An affiliate of U.S.-based buyout firm Carlyle Group has defaulted on about $16.6 billion of debt and expects its lenders to seize remaining assets as the global credit crunch tightens around leveraged investors.
Carlyle Capital, a fund listed in Amsterdam, said in New York on Wednesday that negotiations with lenders deteriorated late in the day after a drop in the value of its mortgage investments which it saidwould result in margin calls of $97.5 million on top of the $400 million it was already facing.
A "successful refinancing is not possible," Carlyle Capital said, after trying for the past week to work out a deal with lenders to stave off bankruptcy.

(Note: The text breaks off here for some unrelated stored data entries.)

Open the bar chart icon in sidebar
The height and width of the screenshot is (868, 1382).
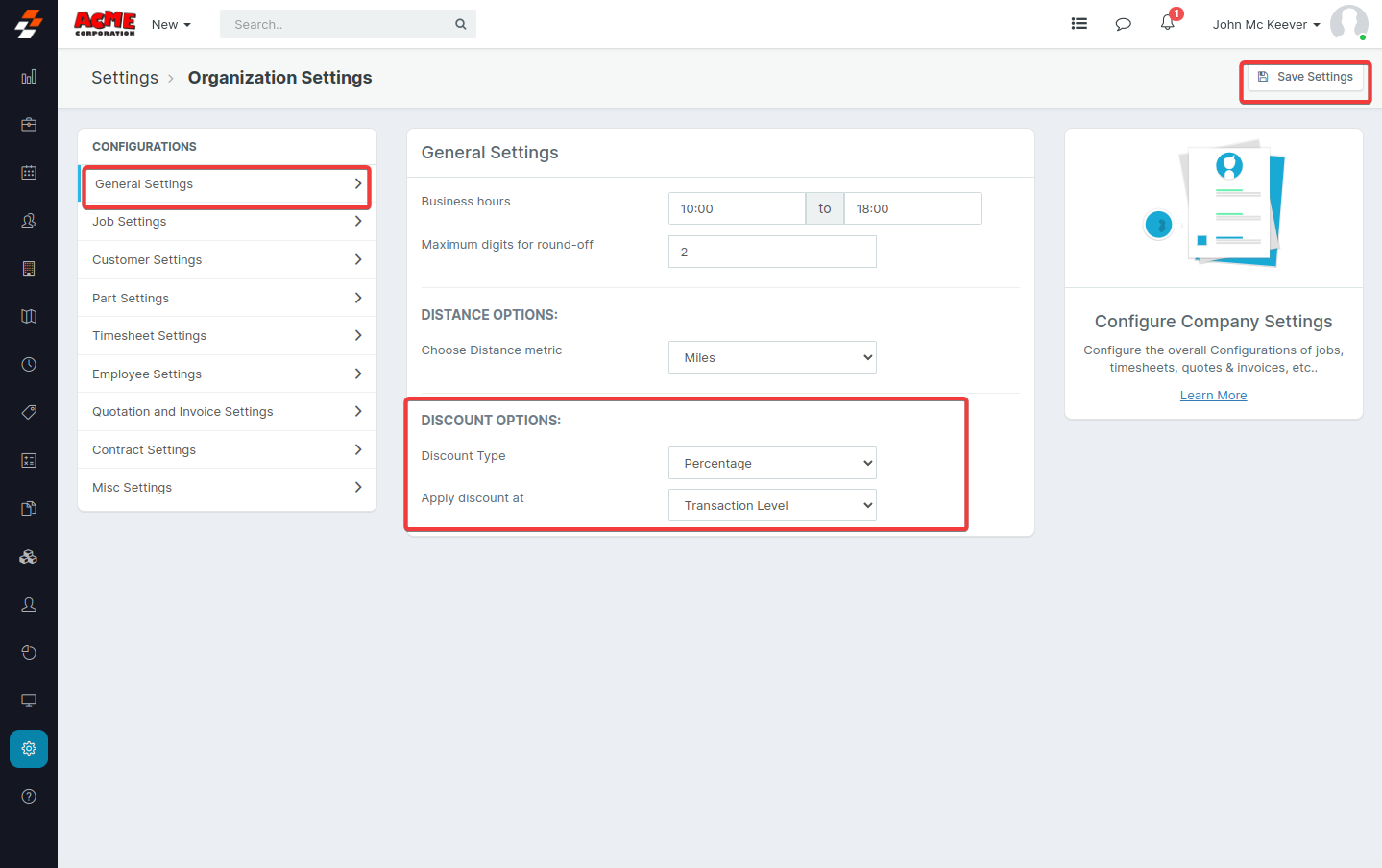pos(29,77)

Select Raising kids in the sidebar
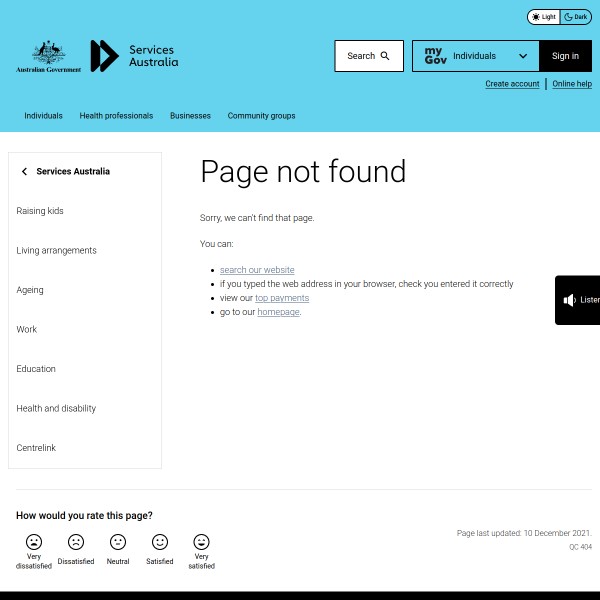coord(40,211)
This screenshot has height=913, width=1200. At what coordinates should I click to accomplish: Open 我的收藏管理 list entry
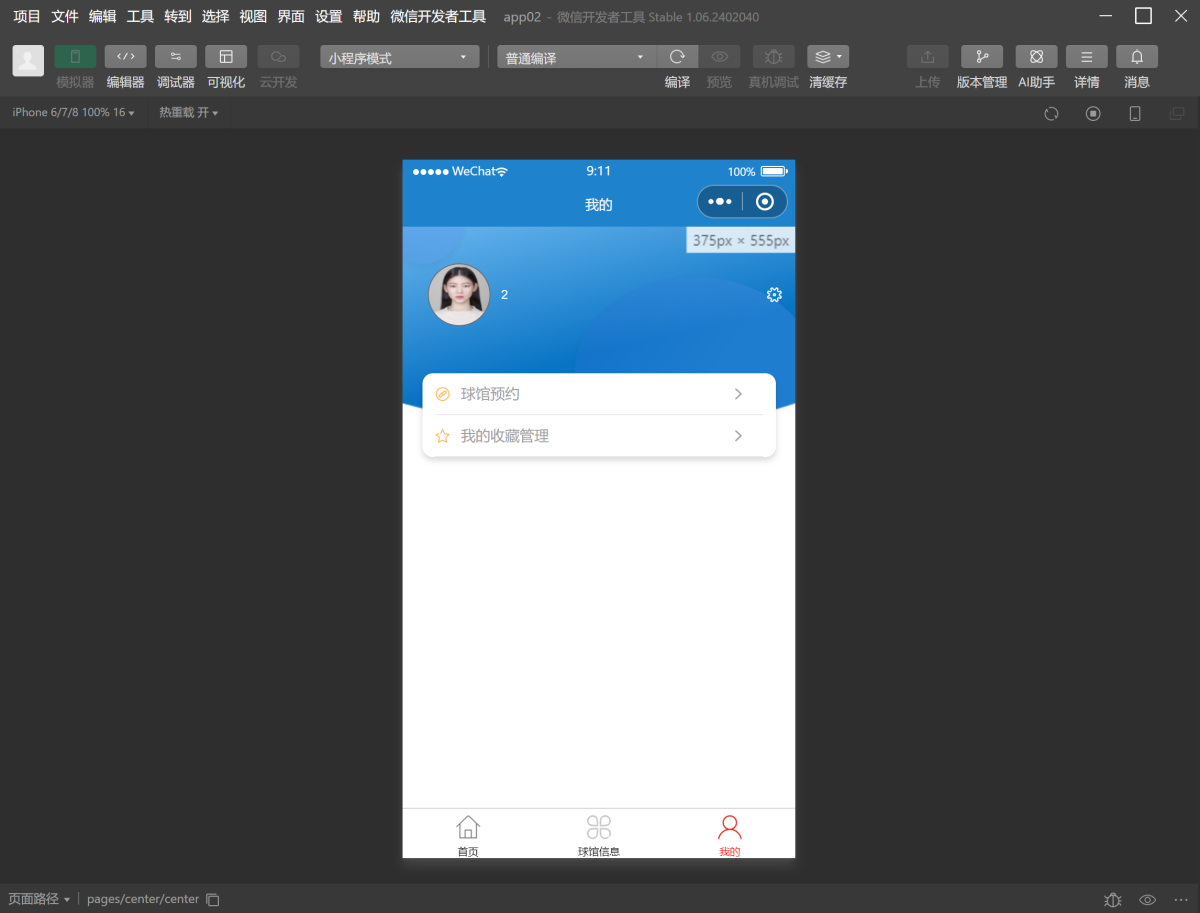tap(598, 436)
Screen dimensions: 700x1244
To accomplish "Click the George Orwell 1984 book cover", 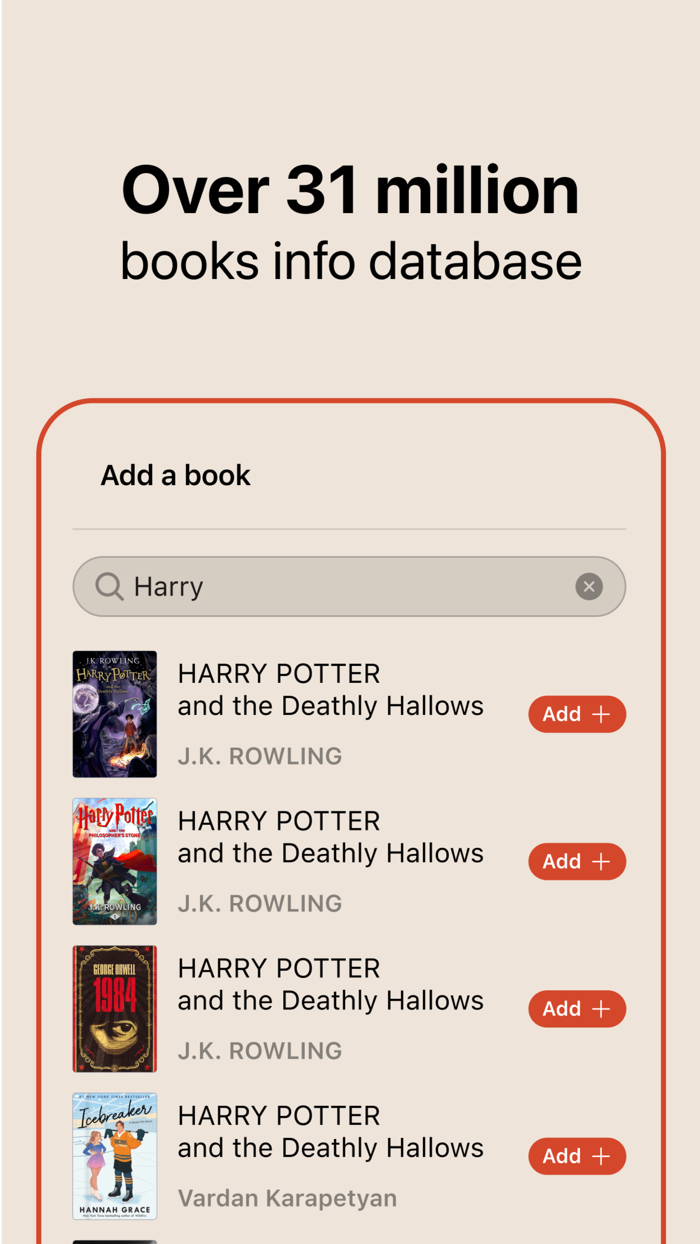I will pyautogui.click(x=114, y=1008).
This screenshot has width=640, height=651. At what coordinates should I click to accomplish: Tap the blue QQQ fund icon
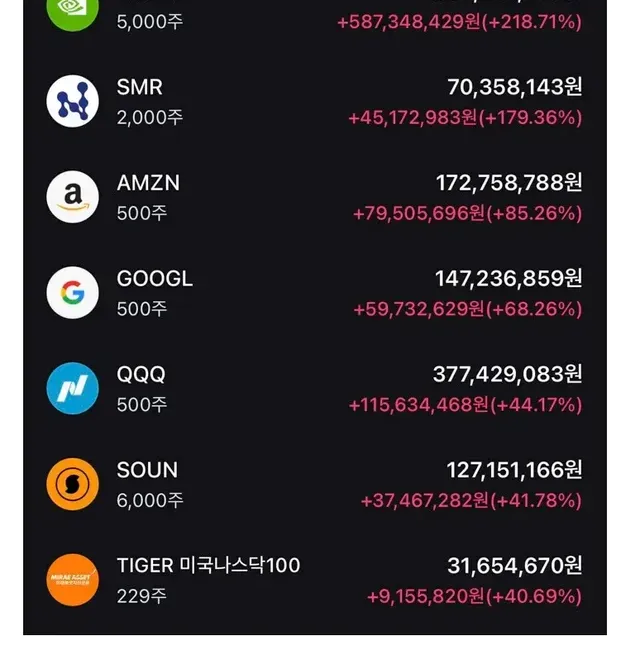point(73,388)
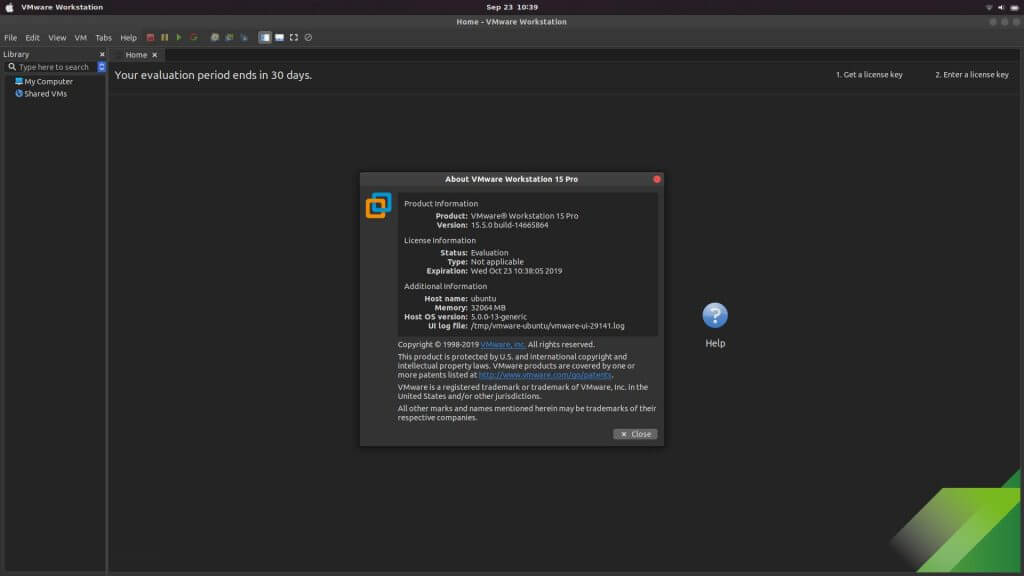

Bund futures in Europe rose after the news back to levels they traded at before the U.S. Federal Reserve and other central banks coordinated on Tuesday to inject liquidity into credit markets. The dollar also fell.
The credit crunch, triggered last year when subprime mortgages made to risky U.S. borrowers went sour, has put increasing pressure on lenders to shore up capital and made it difficult to value collateralized debt, mortgage portfolios and other fixed-income securities -- the investments that Carlyle Capital was set up to invest in.
"The credit angst is back," said Tim Condon, head of Asia research with investment bank ING.
The default by the fund prompted spreads to widen on the iTRAXX Asia ex-Japan investment grade index, and European credit spreads also widened, returning close to record wide levels touched earlier in the week. The news also sent the dollar lower, where it touched 12 year-lows against the yen.